- [Task directions]
Print all of the data below exactly as it appears, leaving out every image.

- [Dataset items]
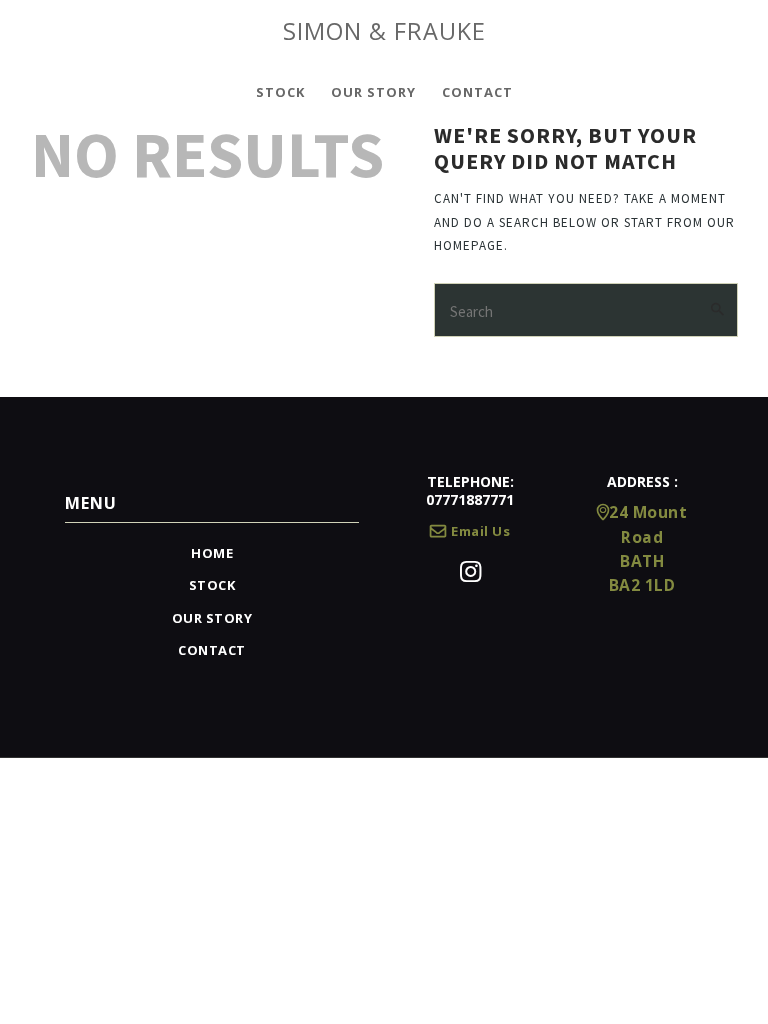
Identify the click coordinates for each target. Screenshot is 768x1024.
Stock (212, 585)
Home (212, 553)
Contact (212, 650)
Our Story (212, 618)
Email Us (480, 531)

- [Answer below]
Identify the click coordinates for each target. Screenshot is 768x1024.
Stock (212, 585)
Home (212, 553)
Contact (212, 650)
Our Story (212, 618)
Email Us (480, 531)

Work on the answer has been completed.